• Given text:
* start *

So Sunday and Monday I was at the first ever (co)lab, A Collaborative Leadership Summit in Atlanta with all sorts of Big Business sponsorship. It was to be the template for what is to go on in other cities to push this new economic/social vision for the future. Tom Friedman flew in to give the closing address and Sir Ken Robinson and Tony Wagner from Harvard were just two of the famous education reformers who laid out the ed component for getting to the new desired future. The Fulton County School District’s Conversion Charter that I have been so horrified by ever since I read it was featured as a key component of getting to this reimagined society. A woman by the name of April Rinne spoke on the collaboration, support economy of the future. And since she is also with the World Economic Forum’s Young Global Leaders, there’s our link of what Atlanta inaugurated and what went on a week earlier in Dalian, China (Sept 18, 2013 post).

When I went to look into the whole concept of collaborative leadership a bit more, I discovered it is being pushed hard globally by the same group that planned that Dalian conference.   http://www.managementexchange.com/hack/stone-soup-global-leadership-new-model-collaborative-leadership-address-today%E2%80%99s-global-challeng Ah, sustainability as the excuse for government control of the economy. That was another key component of the (co)lab vision of the future. I could spend the next few weeks laying out all the troubling aspects of what was presented as The Vision for Our Collective Future. Like it or not, here it comes. No more of an emphasis on the individual and making their own choices. This is an imposed vision and education with a curriculum of affect designed to make students either like it or simply accept it as inevitable. Hopefully though they will act to help make it so, completely unaware of what I laid out in the first few paragraphs of this post.

* end *

• Exercise: Could you pick up the account of the Atlanta (co)lab summit after its final sentence and keep writing it?

• Material:
* start *

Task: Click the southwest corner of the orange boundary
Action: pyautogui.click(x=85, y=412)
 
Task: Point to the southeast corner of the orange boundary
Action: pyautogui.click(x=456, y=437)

* end *

• Expected output:
I want to focus today on a comment in just one of the speeches. It was so inspiring to the audience the speaker got a standing ovation. I sat there in horror though wondering precisely what was coming at Atlanta and the rest of the country in the name of honoring Martin Luther King, Jr. Now I have encountered and written about so many examples of the communitarian mindsets the real Common Core implementation seeks to instill. So when the speaker, after pitching the need for all of us to develop empathy for all others so they no longer seem to be the ‘other’ and the need to ‘hold multiple truths’ at the same time (I wondered if maybe she had been listening to Robert Kegan describing his 4th Stage Consciousness or reading Psychosynthesis), then brought up the “blessed community,” I was very uneasy. She said (co)lab and what was being discussed there were supposed to help make Atlanta the “living embodiment of MLK’s ‘blessed community.”

Now I was already going to look that up when I got home even before the next line. Creating that ‘beloved community’ was going to require “qualitative change in our souls as well as quantitative change in our lives.” Sounds like wholesale noetic change and then redistribution. Well, I have heard that pitch so many times in recent years and it never bodes well. Change what we feel, believe, value, wish for, and how we live. How comprehensive that is. How transformative. How personally intrusive.  That’s also the goal Abraham Maslow and Carl Rogers had that we have covered and for similar reasons. It’s the goal of the humanistic education and the Curriculum of Affect. I have those Ford Foundation financed visions from the 60’s that we will go over in the next post.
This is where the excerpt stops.